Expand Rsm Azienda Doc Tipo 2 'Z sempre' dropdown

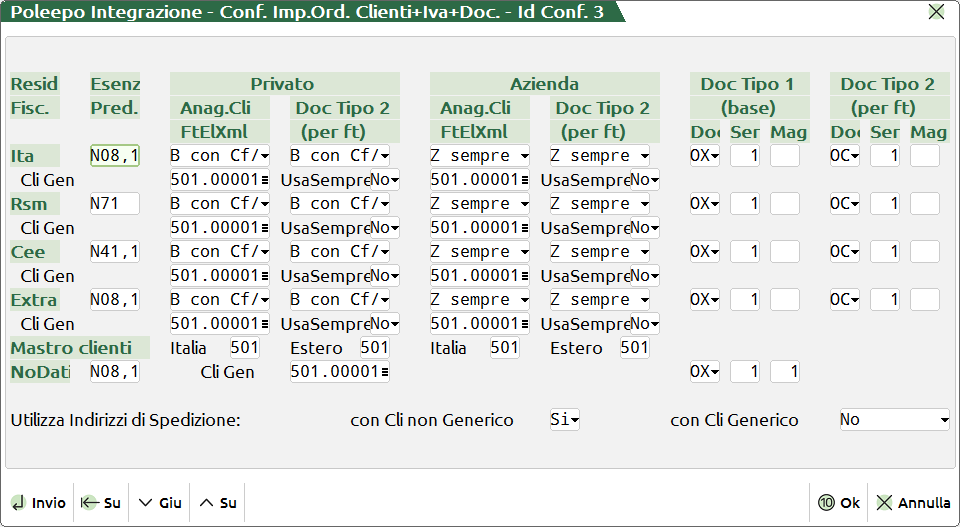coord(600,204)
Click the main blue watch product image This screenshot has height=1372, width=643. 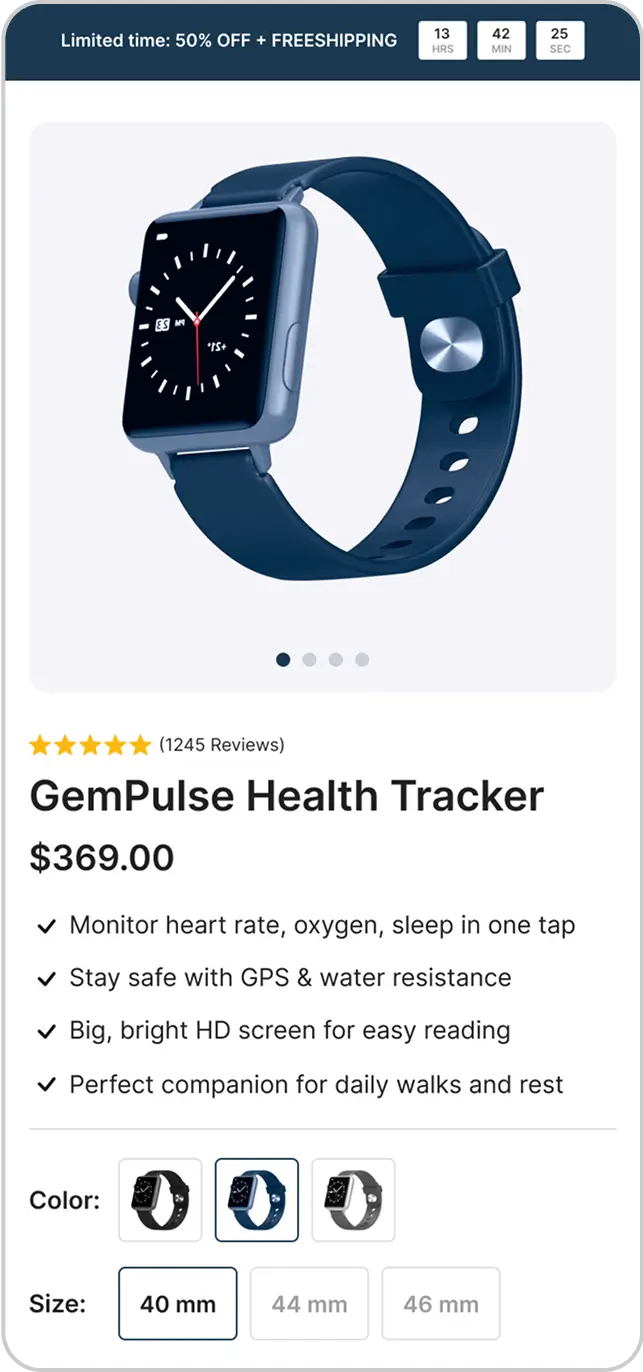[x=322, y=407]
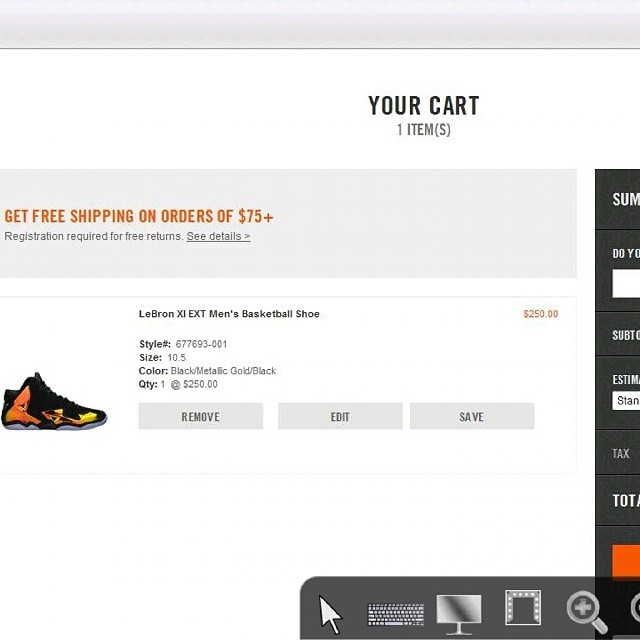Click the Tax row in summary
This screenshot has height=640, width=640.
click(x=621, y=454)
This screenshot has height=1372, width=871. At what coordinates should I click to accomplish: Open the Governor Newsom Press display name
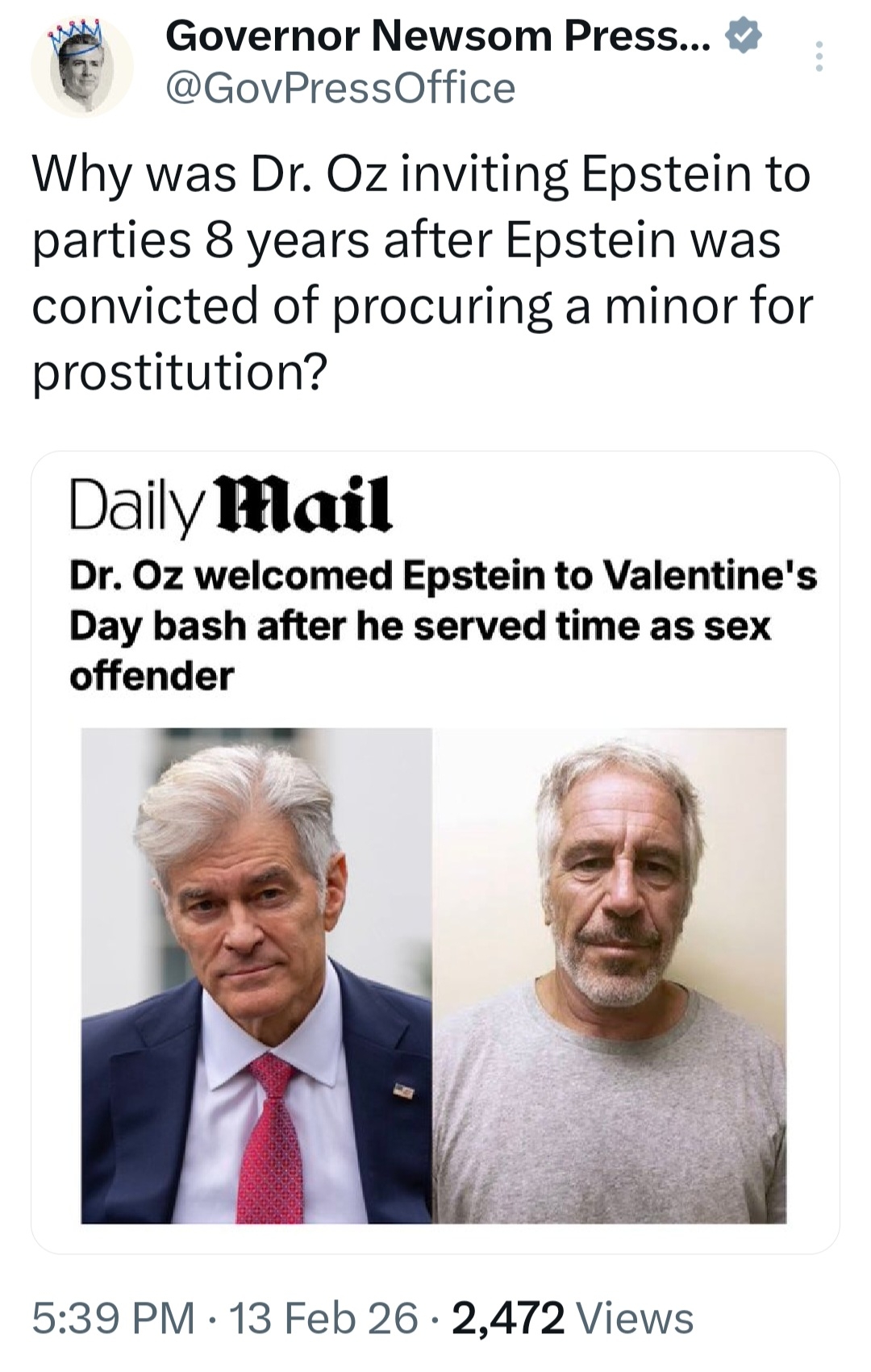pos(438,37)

> [Task statement] Only the lines from the one containing "This screenshot has height=1372, width=871." through the end of the records should be copied, exactly and with both ends included; the pictures should not.

> [Reply to the task]
This screenshot has height=1372, width=871. At what coordinates should I click to accomplish: Open the Governor Newsom Press display name
pos(438,37)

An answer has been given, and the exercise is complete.